Saved data entries
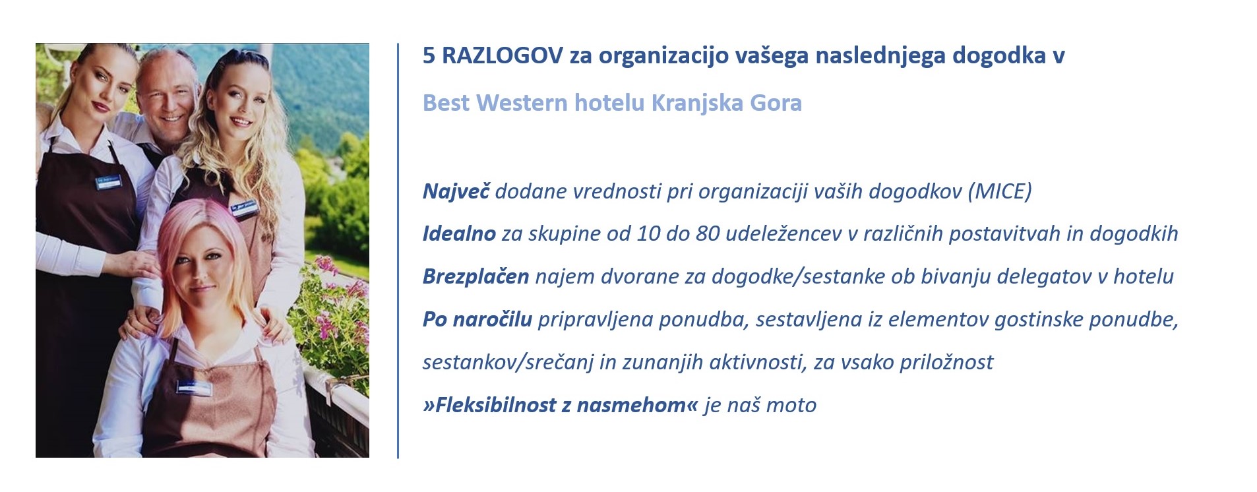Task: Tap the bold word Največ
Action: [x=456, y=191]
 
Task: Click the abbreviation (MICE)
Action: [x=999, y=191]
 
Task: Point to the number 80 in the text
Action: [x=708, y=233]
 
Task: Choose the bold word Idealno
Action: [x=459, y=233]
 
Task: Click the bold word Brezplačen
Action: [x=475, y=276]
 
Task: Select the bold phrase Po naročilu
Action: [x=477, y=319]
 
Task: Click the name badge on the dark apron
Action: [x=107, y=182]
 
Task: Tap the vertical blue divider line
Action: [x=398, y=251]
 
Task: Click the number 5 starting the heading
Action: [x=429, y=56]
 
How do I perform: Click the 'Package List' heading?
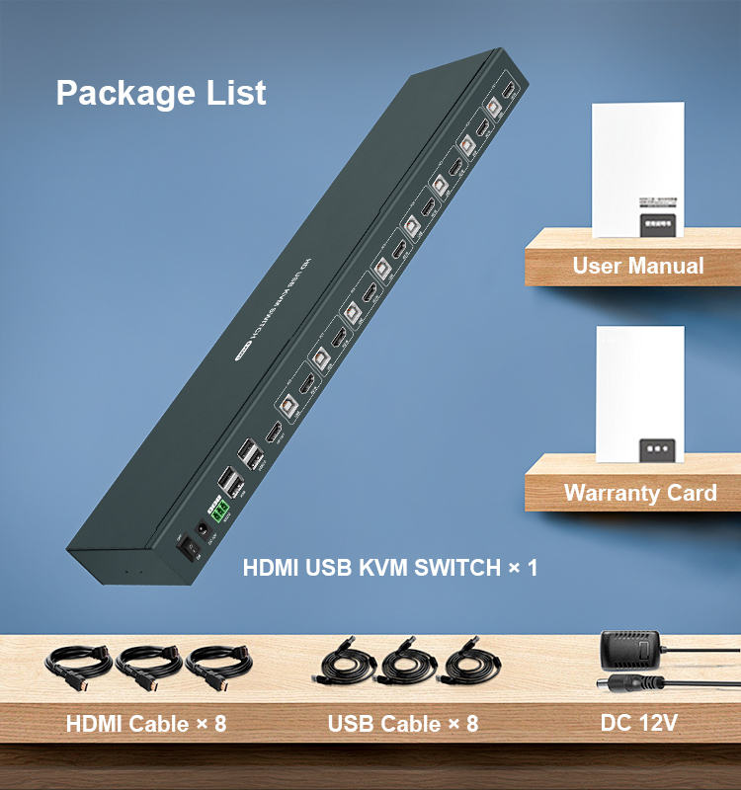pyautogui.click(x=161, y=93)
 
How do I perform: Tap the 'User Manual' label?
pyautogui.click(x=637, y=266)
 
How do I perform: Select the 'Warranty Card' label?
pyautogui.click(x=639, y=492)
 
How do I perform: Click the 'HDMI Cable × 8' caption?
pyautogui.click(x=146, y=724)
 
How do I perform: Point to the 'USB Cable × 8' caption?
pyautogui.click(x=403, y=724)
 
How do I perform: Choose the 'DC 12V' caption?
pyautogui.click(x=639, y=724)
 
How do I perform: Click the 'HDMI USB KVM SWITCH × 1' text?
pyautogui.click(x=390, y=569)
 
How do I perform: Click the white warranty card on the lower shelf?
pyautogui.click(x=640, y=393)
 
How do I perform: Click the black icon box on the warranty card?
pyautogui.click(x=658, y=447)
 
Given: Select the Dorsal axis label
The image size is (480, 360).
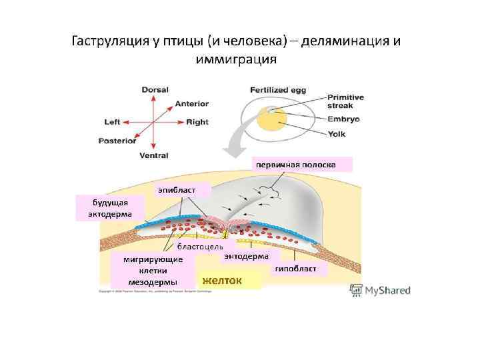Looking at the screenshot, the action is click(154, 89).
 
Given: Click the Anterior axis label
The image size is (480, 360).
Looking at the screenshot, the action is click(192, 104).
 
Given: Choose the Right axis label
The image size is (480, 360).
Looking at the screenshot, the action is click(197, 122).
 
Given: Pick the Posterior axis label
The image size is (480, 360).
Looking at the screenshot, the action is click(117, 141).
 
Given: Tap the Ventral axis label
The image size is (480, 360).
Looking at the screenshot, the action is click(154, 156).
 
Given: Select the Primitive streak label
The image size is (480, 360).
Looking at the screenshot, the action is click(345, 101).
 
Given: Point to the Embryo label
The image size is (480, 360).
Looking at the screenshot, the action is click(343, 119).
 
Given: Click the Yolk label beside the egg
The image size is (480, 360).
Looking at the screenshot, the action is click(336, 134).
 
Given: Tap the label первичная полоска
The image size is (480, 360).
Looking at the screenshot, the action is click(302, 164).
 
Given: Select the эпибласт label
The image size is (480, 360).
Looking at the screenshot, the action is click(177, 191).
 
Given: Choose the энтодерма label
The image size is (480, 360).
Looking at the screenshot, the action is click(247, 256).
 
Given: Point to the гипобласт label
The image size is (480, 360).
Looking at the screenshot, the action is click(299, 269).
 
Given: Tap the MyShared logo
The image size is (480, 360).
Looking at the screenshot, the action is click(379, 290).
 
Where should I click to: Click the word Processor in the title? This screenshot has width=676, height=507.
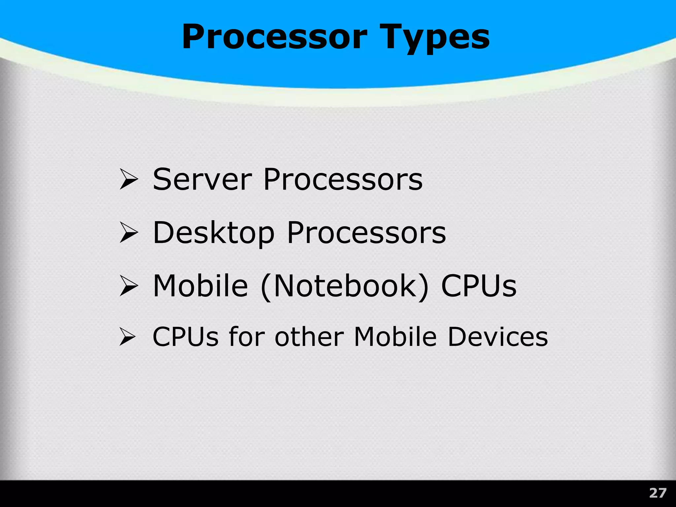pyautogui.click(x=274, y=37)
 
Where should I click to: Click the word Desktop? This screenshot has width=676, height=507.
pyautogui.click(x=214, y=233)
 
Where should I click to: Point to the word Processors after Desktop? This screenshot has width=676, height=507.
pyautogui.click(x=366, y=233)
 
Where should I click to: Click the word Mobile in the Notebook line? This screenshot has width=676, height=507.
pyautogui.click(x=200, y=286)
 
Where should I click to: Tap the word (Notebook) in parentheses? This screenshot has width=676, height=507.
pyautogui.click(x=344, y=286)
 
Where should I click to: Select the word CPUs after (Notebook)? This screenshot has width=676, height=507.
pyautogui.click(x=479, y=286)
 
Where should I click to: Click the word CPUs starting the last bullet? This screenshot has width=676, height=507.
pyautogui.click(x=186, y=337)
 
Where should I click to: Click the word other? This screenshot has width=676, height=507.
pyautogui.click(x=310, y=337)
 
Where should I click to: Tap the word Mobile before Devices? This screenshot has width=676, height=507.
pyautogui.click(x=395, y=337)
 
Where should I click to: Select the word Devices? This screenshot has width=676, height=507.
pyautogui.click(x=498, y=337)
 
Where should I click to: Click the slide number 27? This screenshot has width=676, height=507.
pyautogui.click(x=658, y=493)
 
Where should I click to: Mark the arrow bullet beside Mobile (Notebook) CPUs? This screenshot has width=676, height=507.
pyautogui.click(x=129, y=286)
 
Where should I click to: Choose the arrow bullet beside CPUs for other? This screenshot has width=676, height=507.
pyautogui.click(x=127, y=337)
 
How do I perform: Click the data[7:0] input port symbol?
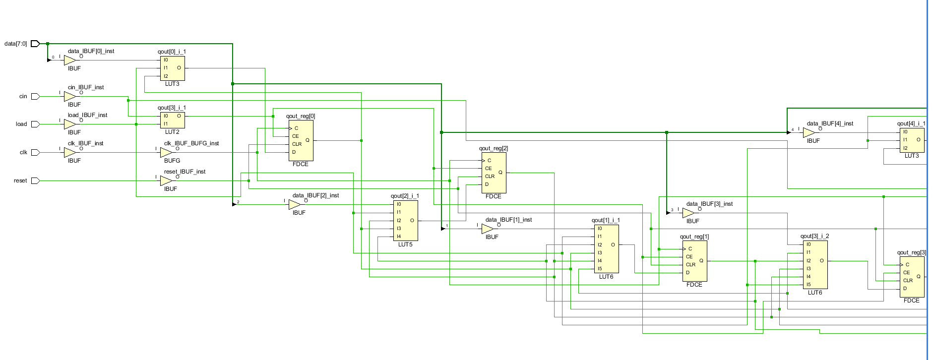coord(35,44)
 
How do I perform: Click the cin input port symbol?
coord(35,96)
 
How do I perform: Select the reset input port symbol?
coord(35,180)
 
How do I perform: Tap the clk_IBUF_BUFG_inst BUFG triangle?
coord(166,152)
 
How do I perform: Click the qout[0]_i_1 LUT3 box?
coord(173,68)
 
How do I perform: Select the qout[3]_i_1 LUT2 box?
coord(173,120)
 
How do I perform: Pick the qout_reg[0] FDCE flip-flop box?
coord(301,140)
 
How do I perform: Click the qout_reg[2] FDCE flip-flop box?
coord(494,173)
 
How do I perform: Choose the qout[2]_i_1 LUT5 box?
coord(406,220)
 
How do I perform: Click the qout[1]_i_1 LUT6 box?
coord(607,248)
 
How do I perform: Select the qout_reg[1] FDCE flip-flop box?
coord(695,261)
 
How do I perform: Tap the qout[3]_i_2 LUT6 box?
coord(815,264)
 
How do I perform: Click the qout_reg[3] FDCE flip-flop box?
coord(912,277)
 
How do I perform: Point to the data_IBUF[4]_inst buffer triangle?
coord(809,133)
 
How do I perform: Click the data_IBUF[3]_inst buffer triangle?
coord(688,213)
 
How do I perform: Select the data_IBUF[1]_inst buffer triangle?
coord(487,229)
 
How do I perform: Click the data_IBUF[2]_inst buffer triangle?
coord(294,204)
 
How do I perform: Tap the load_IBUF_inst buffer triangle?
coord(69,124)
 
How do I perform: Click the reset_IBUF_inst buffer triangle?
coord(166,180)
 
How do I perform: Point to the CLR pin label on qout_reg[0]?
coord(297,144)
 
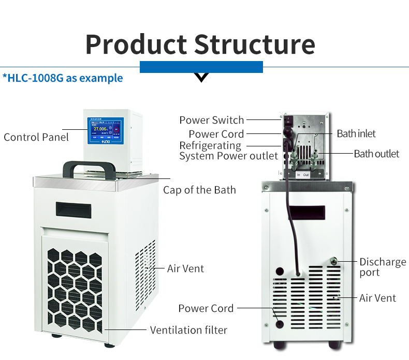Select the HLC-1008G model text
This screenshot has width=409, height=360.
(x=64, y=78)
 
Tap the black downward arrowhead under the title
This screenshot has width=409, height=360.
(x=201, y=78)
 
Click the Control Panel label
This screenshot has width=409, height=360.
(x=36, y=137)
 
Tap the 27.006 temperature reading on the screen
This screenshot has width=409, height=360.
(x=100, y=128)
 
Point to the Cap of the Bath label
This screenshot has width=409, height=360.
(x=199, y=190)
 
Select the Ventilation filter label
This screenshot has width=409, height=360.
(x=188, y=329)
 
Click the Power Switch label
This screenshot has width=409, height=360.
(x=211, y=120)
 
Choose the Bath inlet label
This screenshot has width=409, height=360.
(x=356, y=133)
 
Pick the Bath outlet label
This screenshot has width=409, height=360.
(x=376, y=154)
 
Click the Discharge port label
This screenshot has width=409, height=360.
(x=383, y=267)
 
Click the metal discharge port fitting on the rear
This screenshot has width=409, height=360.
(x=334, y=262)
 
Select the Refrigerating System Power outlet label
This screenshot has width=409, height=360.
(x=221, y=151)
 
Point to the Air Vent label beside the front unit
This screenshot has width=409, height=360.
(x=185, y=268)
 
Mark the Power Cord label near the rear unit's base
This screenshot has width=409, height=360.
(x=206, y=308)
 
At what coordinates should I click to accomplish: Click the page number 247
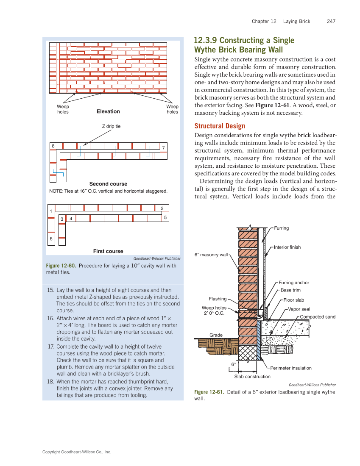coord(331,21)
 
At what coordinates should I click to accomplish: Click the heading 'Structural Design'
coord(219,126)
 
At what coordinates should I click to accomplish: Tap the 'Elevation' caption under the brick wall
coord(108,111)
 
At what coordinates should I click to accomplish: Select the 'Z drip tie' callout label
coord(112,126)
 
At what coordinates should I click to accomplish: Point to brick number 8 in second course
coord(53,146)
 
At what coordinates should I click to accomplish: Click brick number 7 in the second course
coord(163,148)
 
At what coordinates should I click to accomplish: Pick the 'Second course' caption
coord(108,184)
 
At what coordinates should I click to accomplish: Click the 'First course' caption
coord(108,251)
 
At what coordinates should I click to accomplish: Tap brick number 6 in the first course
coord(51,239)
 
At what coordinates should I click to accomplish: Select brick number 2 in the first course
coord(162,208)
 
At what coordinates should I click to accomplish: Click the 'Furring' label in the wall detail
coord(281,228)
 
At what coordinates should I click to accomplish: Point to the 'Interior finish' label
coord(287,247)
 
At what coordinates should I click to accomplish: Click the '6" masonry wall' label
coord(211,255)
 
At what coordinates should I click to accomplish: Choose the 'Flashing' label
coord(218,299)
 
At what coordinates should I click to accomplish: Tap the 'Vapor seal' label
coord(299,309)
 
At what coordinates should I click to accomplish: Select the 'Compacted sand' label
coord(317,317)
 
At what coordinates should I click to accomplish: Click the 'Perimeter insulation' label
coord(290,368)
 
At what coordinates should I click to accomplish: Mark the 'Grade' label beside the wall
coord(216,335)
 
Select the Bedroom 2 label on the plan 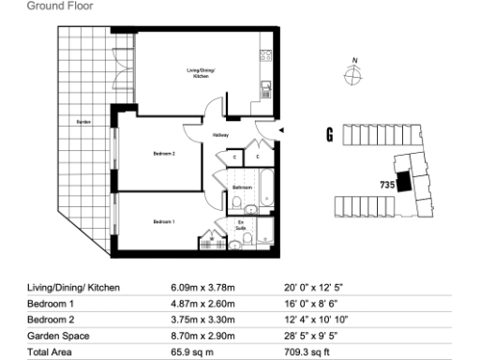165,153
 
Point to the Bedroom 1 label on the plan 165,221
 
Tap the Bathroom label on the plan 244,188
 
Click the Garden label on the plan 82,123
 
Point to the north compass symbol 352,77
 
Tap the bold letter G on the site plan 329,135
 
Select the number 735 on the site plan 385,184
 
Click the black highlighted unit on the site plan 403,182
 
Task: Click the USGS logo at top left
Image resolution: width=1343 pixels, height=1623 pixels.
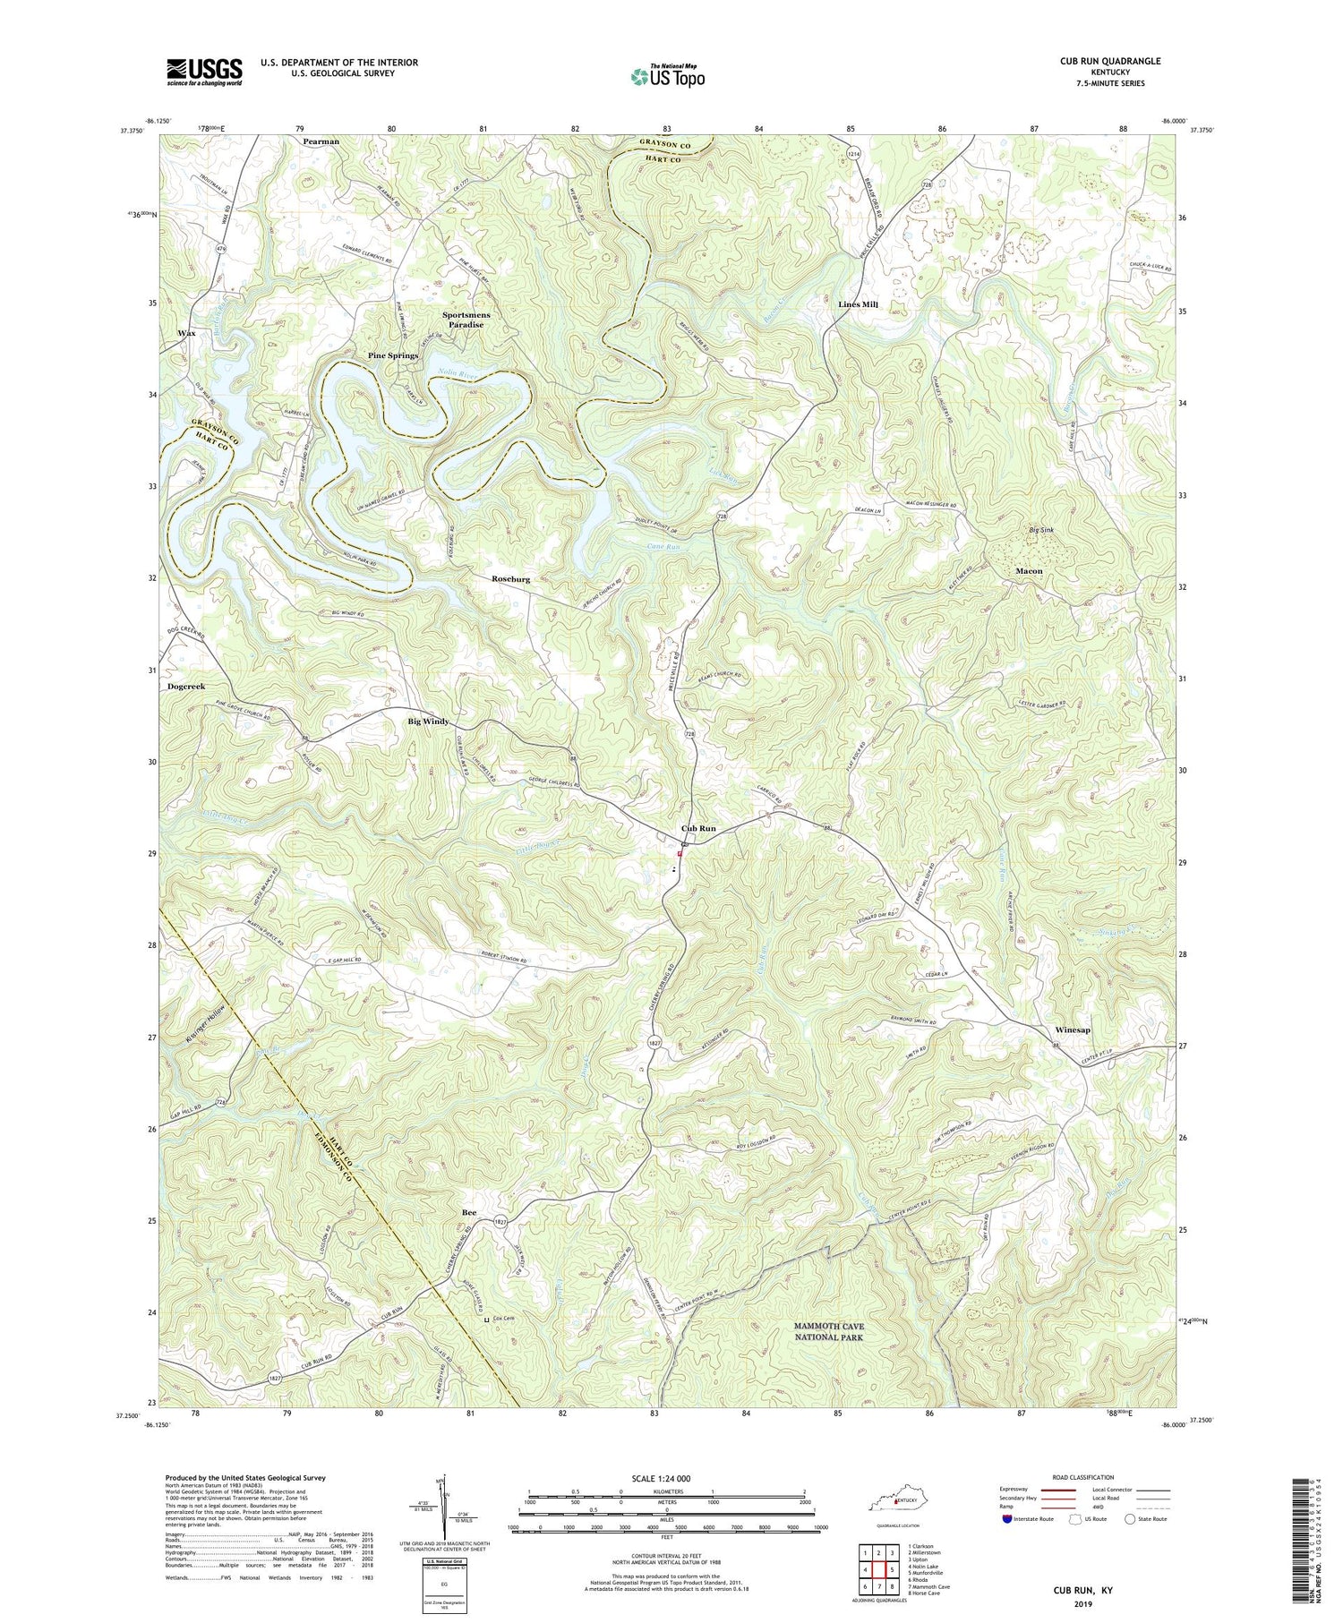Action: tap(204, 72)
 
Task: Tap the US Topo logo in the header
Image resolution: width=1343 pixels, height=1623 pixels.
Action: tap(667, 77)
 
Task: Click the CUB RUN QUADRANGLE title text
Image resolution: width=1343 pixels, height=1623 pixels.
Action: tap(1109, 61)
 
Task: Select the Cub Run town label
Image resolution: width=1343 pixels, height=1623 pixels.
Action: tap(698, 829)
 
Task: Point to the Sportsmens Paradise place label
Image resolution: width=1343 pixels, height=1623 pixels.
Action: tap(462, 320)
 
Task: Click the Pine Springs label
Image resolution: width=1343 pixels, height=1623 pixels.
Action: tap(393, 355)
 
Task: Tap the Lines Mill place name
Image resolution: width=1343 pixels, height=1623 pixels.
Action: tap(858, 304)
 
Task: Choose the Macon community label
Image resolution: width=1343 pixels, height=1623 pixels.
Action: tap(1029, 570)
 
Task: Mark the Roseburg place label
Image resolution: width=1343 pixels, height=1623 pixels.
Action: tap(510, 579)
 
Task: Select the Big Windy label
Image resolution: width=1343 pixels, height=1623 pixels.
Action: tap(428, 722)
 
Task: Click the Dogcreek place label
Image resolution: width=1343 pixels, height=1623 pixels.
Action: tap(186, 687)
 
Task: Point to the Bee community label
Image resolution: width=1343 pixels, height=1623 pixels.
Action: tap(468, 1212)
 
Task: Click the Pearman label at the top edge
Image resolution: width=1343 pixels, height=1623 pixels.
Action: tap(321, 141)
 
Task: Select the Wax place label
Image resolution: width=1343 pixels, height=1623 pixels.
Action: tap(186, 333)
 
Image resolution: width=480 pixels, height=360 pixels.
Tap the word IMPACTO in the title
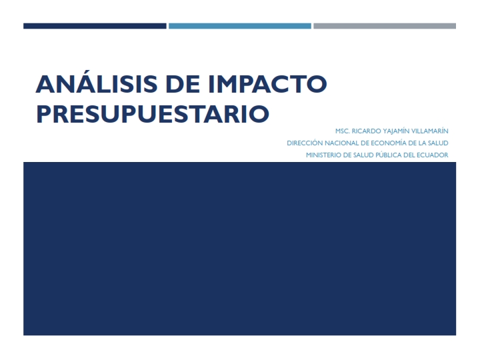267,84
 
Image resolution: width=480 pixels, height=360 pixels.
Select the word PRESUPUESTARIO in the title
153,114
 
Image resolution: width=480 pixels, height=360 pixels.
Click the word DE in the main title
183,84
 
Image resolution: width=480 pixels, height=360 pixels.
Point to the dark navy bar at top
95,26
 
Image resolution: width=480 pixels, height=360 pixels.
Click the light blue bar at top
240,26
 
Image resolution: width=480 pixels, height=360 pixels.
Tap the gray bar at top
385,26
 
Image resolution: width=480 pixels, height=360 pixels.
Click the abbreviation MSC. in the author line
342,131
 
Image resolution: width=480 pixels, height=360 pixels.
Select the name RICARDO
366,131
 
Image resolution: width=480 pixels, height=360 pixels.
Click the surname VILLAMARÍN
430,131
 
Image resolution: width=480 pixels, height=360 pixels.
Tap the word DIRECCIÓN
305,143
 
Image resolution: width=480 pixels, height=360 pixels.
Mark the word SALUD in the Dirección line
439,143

### PROBLEM DETAILS
Please rewrite everything from the start of the data down to the line containing "Action: [x=429, y=56]", renaming "bold word" to "bold term" and keeping all else unchanged. Leave the pictures out of your answer.

### TASK SOLUTION
Task: Tap the bold term Največ
Action: [x=456, y=191]
 
Task: Click the abbreviation (MICE)
Action: [x=999, y=191]
 
Task: Point to the number 80 in the text
Action: [x=708, y=233]
 
Task: Choose the bold term Idealno
Action: [x=459, y=233]
 
Task: Click the bold term Brezplačen
Action: [x=475, y=276]
 
Task: Select the bold phrase Po naročilu
Action: [x=477, y=319]
 
Task: Click the name badge on the dark apron
Action: [x=107, y=182]
 
Task: Tap the vertical blue divider line
Action: [x=398, y=251]
 
Task: Click the number 5 starting the heading
Action: [x=429, y=56]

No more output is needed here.